The Dads left the station with their arms around each other’s shoulders, a battered pair of defectors. I followed, hoping that Khadijah waited for me in Nancy’s car, although I knew it was unlikely. Before we reached the parking lot, the Dads stopped on the paved walk and allowed themselves a luxurious kiss. They performed it in part for me, I think, and for any officers watching from inside. They were having a rite of their own.

April was all but upon us. A lukewarm wind shook pine needles onto the windshields of the cruisers. I could hear them skitter on metal and asphalt, scouring away at winter.

“You didn’t bring Khadijah, by any chance, did you, Nancy?” I asked. It was the first substantial sentence that had ever passed between us.

“You think she’s hiding under the car, Josh?” She laughed. “Khadijah is studying, dear. Or at least she’d better be. She and I will have a dire conversation if I return to find her final Wattsbury French paper unfinished. She lobbied quite hard to come with me, actually. But I would have been a lax mother to say yes, I’m afraid.”

“Elle ne vient pas, c’est ?a?” my father asked. “L’histoire de la débacle allemande?” He was cheering up.

“Non, c’est Wattsbury Regional, mon frère, Afrique du nord. L’histoire du colonialisme et du racisme.”

They kissed again, in the parking lot, the gorgon of money vanquished by culture. I knew they were healing each other by speaking French, reminding each other of what they had and who they were. They were going to build a life on their romance. I thought of Nancy barring Khadijah from the car, Khadijah, who’d only wanted to hang out with me after I’d been in a fight, and I despised the Dads. Perhaps that was the useful trick I learned from what happened with Khadijah: the ability to despise them.

I reflected on the deafening musical equipment I was going to spend my father’s money on. Someday, I thought, I will live in a tour bus, with only my girlfriend. I will walk and talk and dress differently from my father. I will walk and talk and dress in such a way that, as with Kurt Cobain, you take a look at me and think, orphan.

And the girl in the tour bus was the girl who’d torn off her scrunchie, who’d cast her burgundy-trimmed Esprits to the wind. Who sat beneath an oak with a manual for politically motivated crime. She’ll be an activist, I thought, but sometimes she’ll take time off and come with me, and distribute political flyers to the people who come to my shows, bring them into a movement.

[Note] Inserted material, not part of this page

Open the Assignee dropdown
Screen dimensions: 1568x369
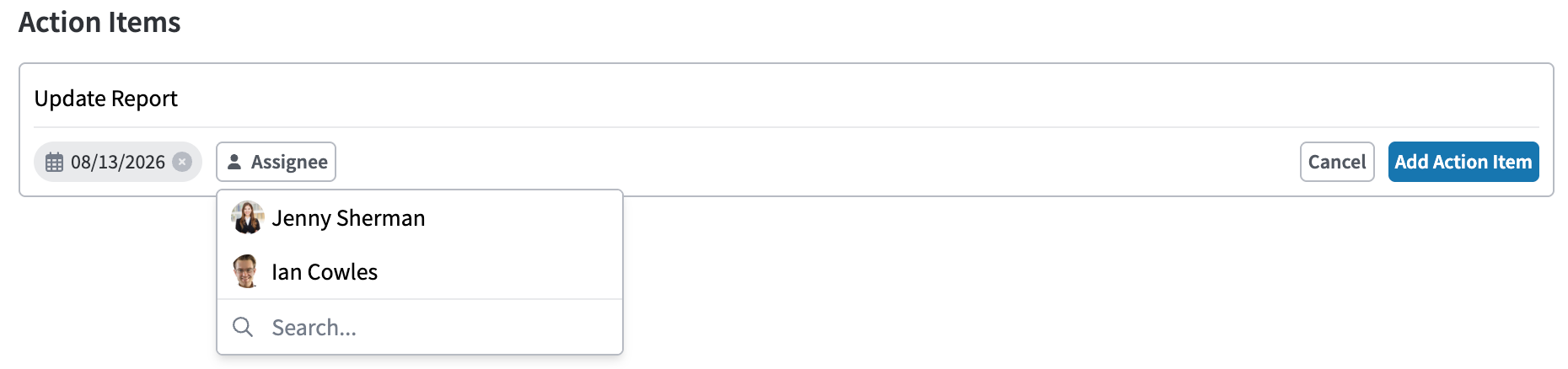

But an older, drier voice told me, Whatever sprout you’ve grown with Khadijah, it’s going to wither and die. No one had e-mail. To keep in touch with a girl who lived two hours away, you had to talk to her, while attempting to avoid your mother, on a beige phone whose base was nailed to the kitchen wall. That or write her letters. I knew that even if I could summon the courage to do these things, they wouldn’t carry Khadijah and me through months and years. We’d never had much time together, had never done anything considered something.

If Khadijah had stayed at my school, anything could have happened. But she became a story of what might have been and so became, over the years, a personal celebrity, a cherished memory I felt I knew so well that, when I reminded myself I didn’t actually know her anymore, it felt unfair, an oversimplification. When I needed resolve in times of difficulty, I thought of her walking the March streets of Wattsbury, back straight, sneakers squeaking on the wet pavement, the sleeve of her mother’s sweatshirt nearly concealing the stone in her small, sure hand.